++++ Text

The prudent investor, money manager and pension fund manager will demand a higher risk premium to reflect the possibility that the bond will be repaid with depreciated currency.
That will drive up the interest rate on all future borrowing, which will further stress government obligations which will increase the risk of default or depreciation of the currency, and so on.
The only way to stop this feedback from starting is for the central bank to buy essentially all the bonds sold by the government. This is the path that Japan and the U.S. have taken; both the Bank of Japan and the Federal Reserve are buying government bonds, essentially removing them from the tidal forces of the market with instantly created money.
Are there any limits on the balance sheets of the central banks? Why not transfer $100 trillion to the balance sheet of the Fed? Indeed, this path appears absolutely painless to all involved, and that's why Japan and the U.S. have pursued this strategy with such gusto.
Whatever painlessly masks the dysfunction and corruption of the Status Quo will be the policy of choice. And right now, that policy is transferring government bonds to the central banks so the fiscal authorities can continue to borrow and blow trillions of dollars rather than restructure their broken financial systems and economies.

++++++++
++++ Listed entries

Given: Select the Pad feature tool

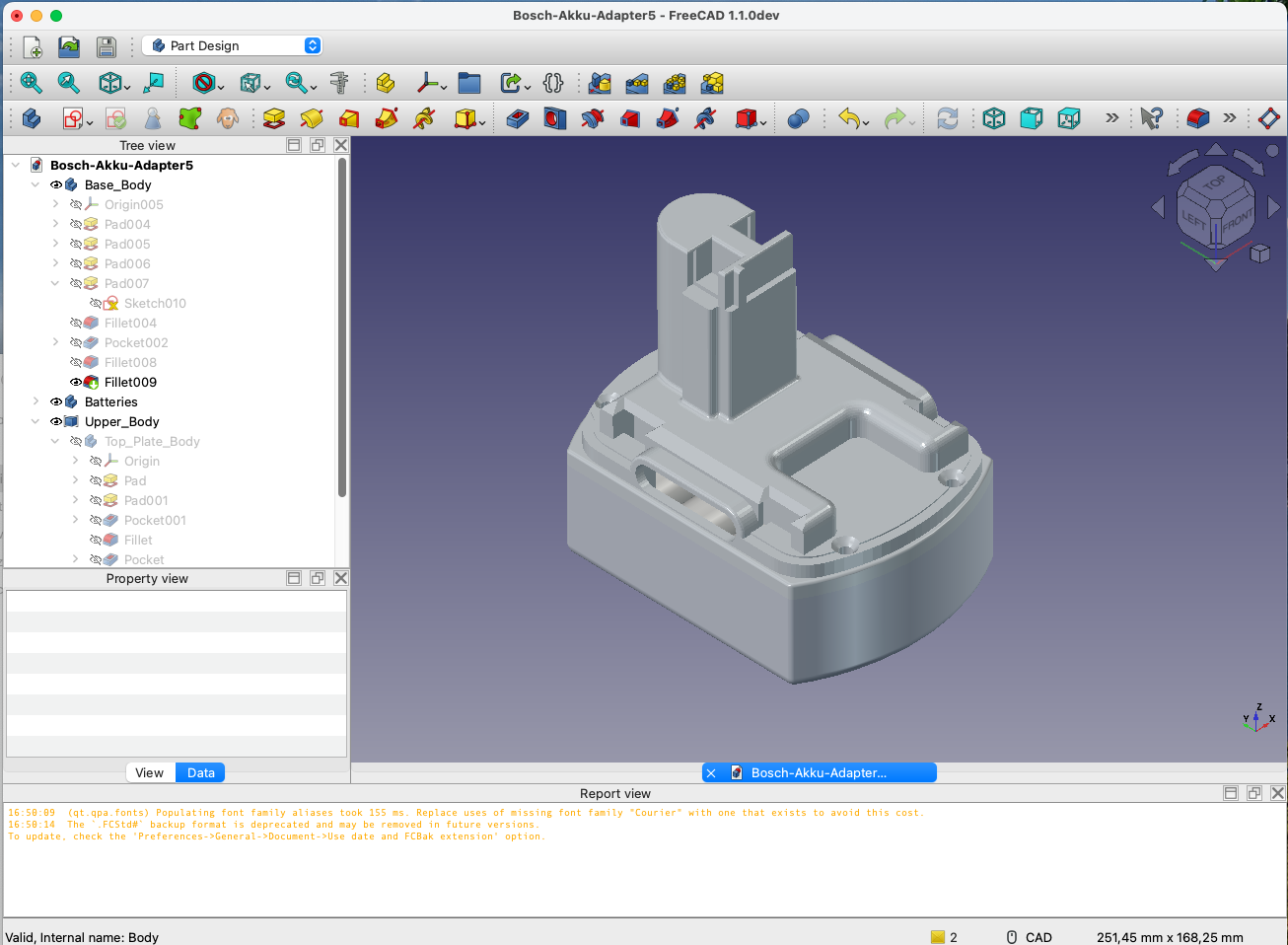Looking at the screenshot, I should [x=274, y=118].
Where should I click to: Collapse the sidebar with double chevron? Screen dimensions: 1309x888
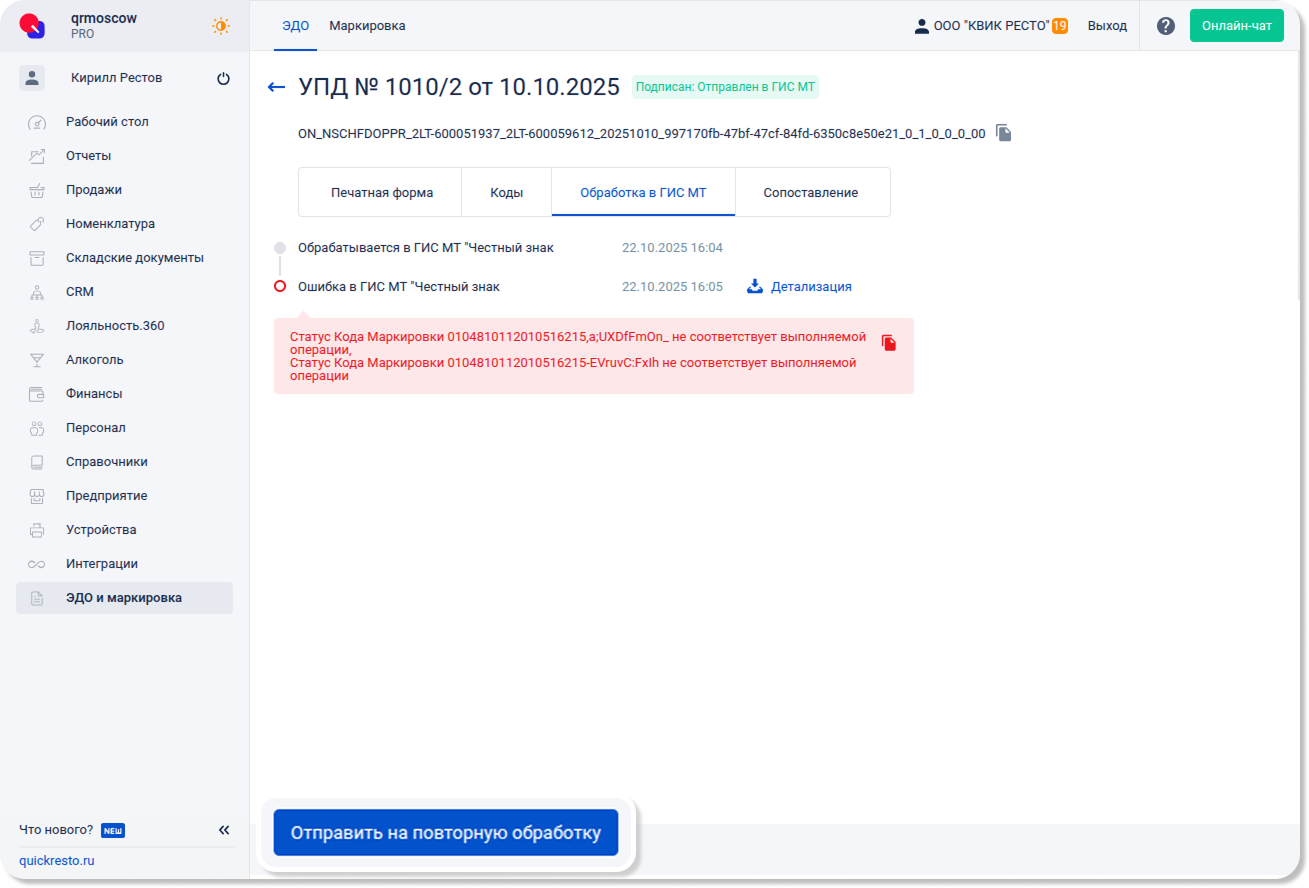click(x=224, y=830)
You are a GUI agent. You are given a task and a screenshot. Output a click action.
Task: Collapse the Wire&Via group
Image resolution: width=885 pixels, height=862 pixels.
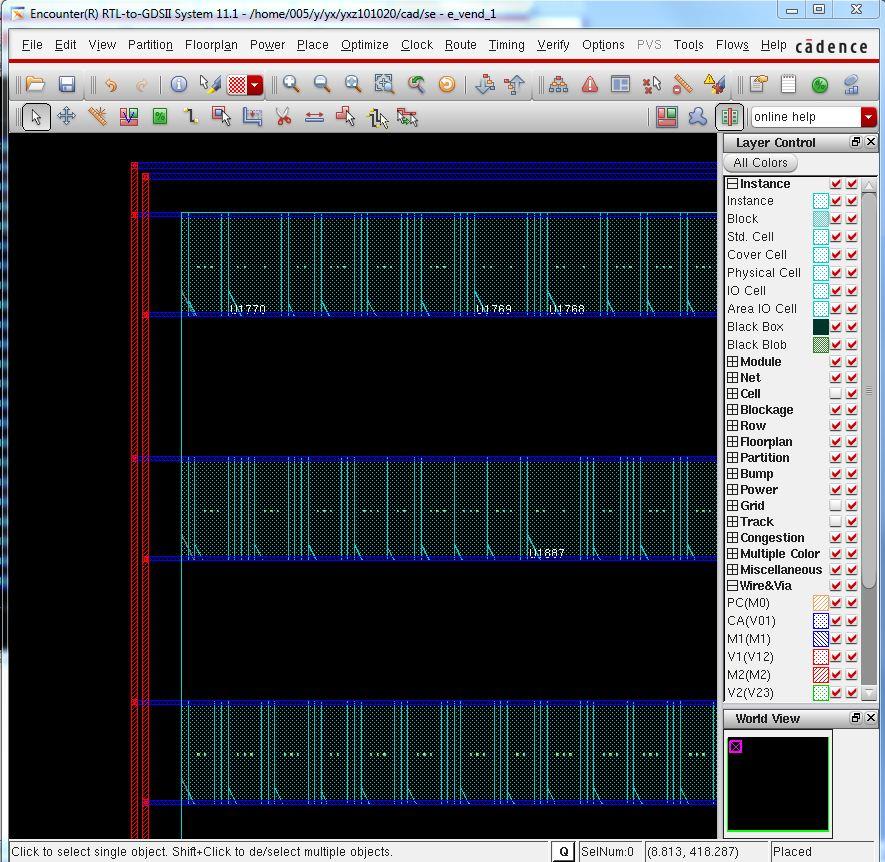733,586
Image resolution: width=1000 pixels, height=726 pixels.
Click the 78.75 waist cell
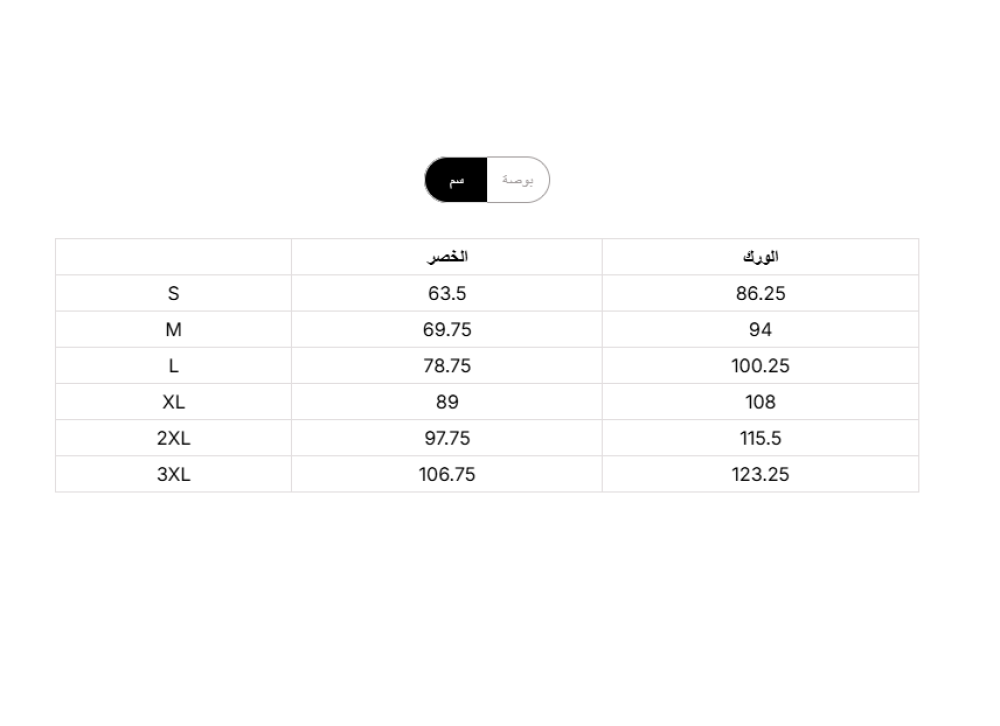tap(447, 366)
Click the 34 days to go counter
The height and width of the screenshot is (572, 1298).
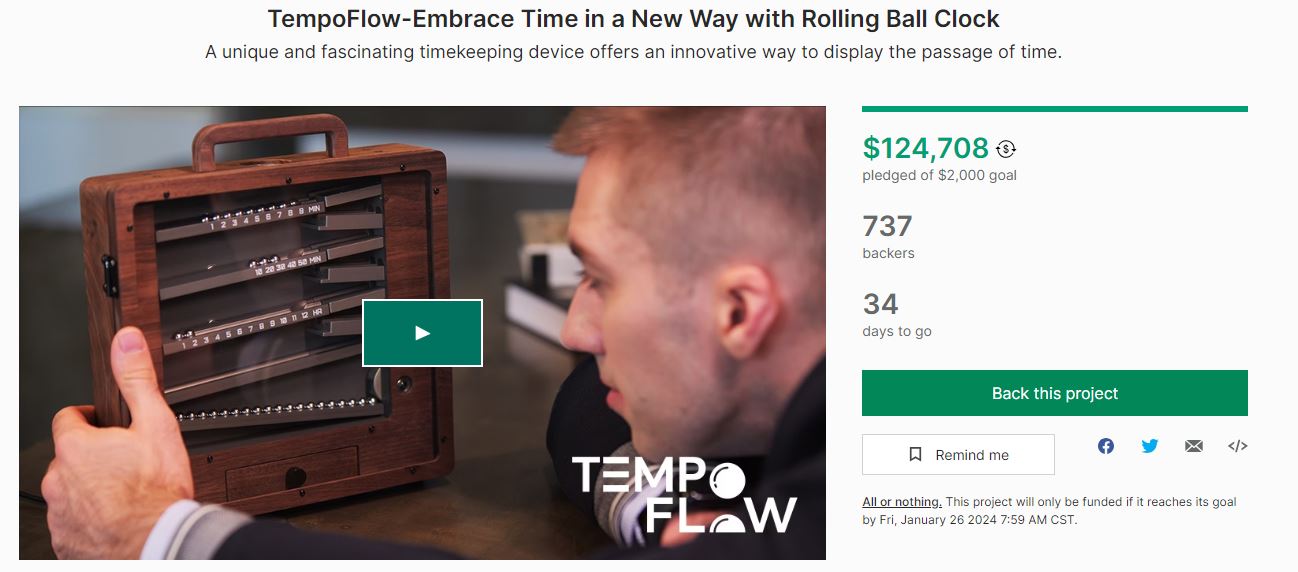(881, 304)
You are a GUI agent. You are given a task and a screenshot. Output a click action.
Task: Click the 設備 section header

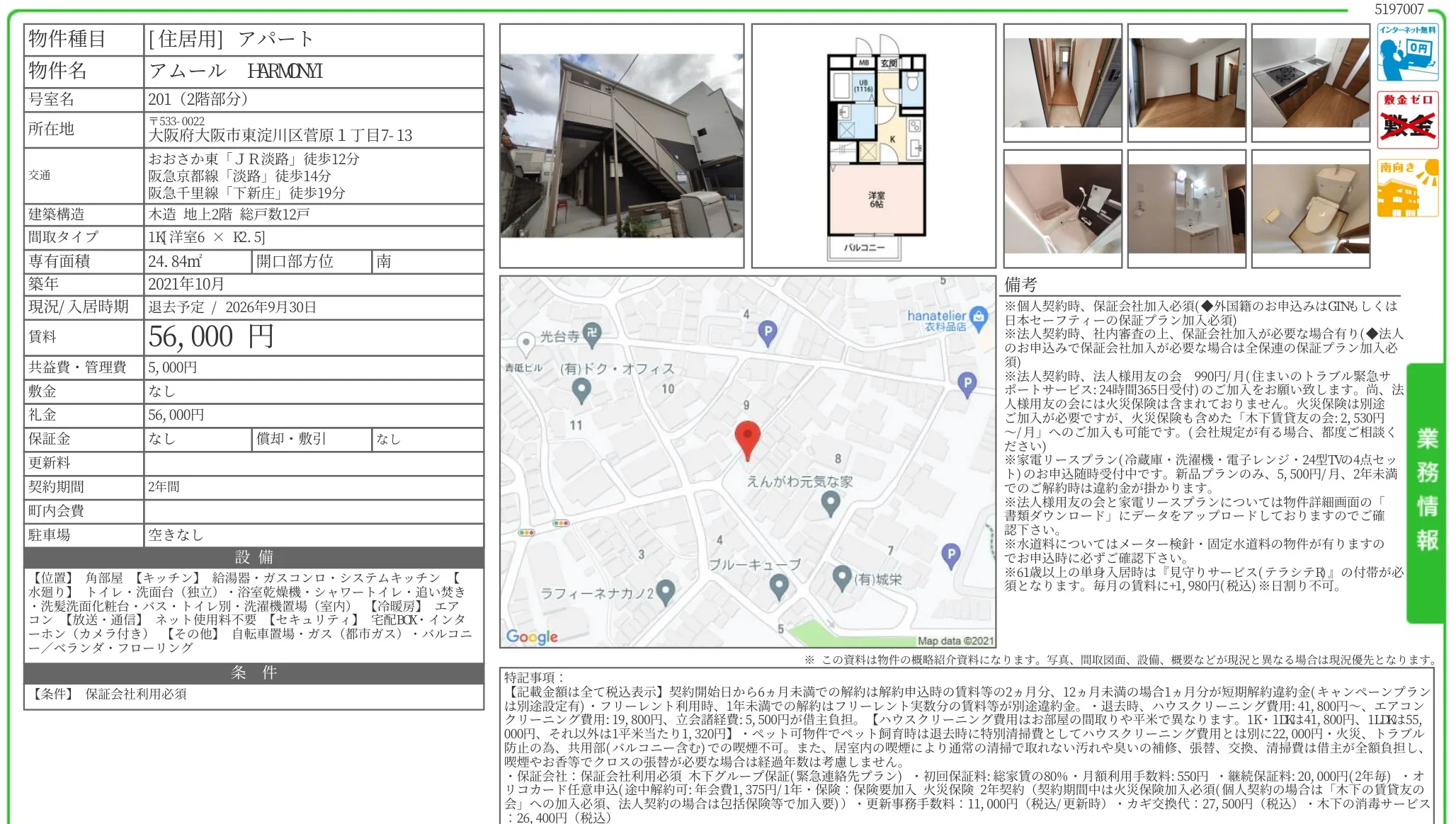[254, 557]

++++++++

> Assignment 1:
In the text on central banks buying government bonds, list every kind of bond buyer said to demand a higher risk premium.
> Assignment 2:
Write a continuation of the text on central banks buying government bonds, starting after its last sentence.

> Exercise response 1:
The prudent investor, the money manager, and the pension fund manager.

> Exercise response 2:
The problem with neutering the market to mask systemic dysfunction is that the return on the policy diminishes at the same time that risk is transferred to the entire system. Risk cannot be disappeared, it can only be transferred or hedged. Burying immense debts in the balance sheets of central banks doesn't make risks disappear, it simply transfers the risk to the entire system.
And when you do that, you get a chart like this:
Anyone who is paying attention to the peculiar gyrations and dislocations in the Japanese bond and currency markets has to wonder if Japan has finally succeeded in entering Phase III, when official credibility and the illusion of central control both crumble.
The beauty of bonds and bubbles is fleeting. The fiscal and monetary authorities are claiming the beauty of bonds and bubbles is ageless, thanks to their magic; but no amount of false data and trickery can possibly eliminate the systemic risk piling up behind the rickety facade of illusory control.